Similarly, exporters shipping goods via the Red Sea—such as Indian textile and electronics manufacturers targeting European markets—face unpredictable transit schedules, container shortages, and rising operational costs.
Future Outlook: Can the World Rely Less on These Routes?
After months of disruptions in the Red Sea and ongoing tensions around the Strait of Hormuz, global supply chain stakeholders are asking a crucial question:
Can the world realistically reduce its reliance on these vital Middle East waterways?
Not in the near future — and here’s why.
The Suez Canal and Strait of Hormuz carry ≈30 % of global container traffic and ≈20 % of world oil trade, making them essential trade arteries.
Using the Suez avoids a 7,000 km detour around the Cape of Good Hope, saving 10–12 sailing days and US $0.6–1 million in fuel per voyage .The Strait of Hormuz moves ≈17 million barrels of oil per day—about one-fifth of global demand—so any disruption instantly drives up oil prices and insurance costs.
From a logistics standpoint, the alternatives are limited and less viable:
- Overland routes like China’s Belt and Road rail connections to Europe only handle 1% of total Asia-Europe trade — constrained by capacity, cost, and geopolitical reliability.
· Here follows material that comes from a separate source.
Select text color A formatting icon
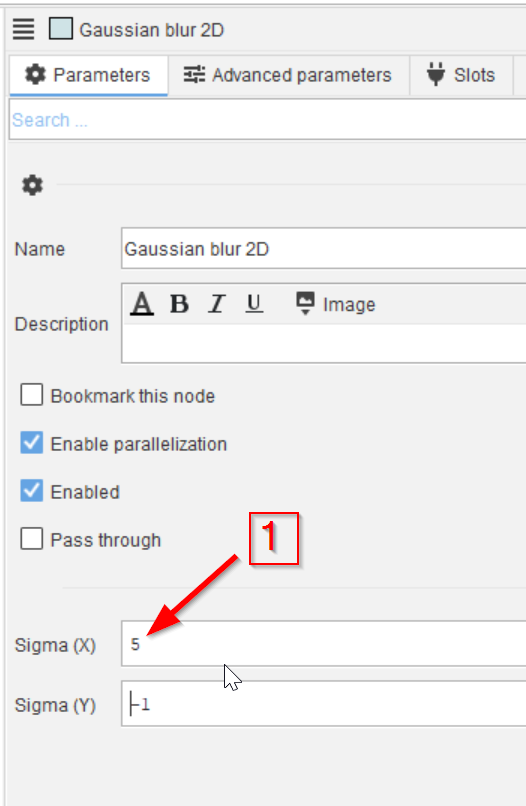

- Trans-Arctic shipping routes remain experimental and seasonal, not yet scalable or safe for high-volume trade.
- Air freight, while faster, is 4–5 times more expensive than ocean shipping and cannot support bulk cargo or high-volume containerized trade.
Until there are significant investments in alternative infrastructure or disruptive shifts in manufacturing geography, Middle East waterways will continue to be the lifeline of global freight — despite their vulnerabilities.
Conclusion
Middle East waterways, led by the Strait of Hormuz and the Suez Canal, are irreplaceable pillars of the global freight network. Their strategic location, enormous cargo volumes, and role in connecting continents make them essential to the stability and efficiency of international trade. Ensuring their uninterrupted operation through diplomatic, security, and infrastructure measures is paramount to safeguarding the flow of goods and energy that underpin the modern global economy.
For importers, exporters, and freight forwarders, understanding the role of Hormuz and Suez isn’t optional—it’s critical. They’re not just places on a map. They are the beating heart of global trade.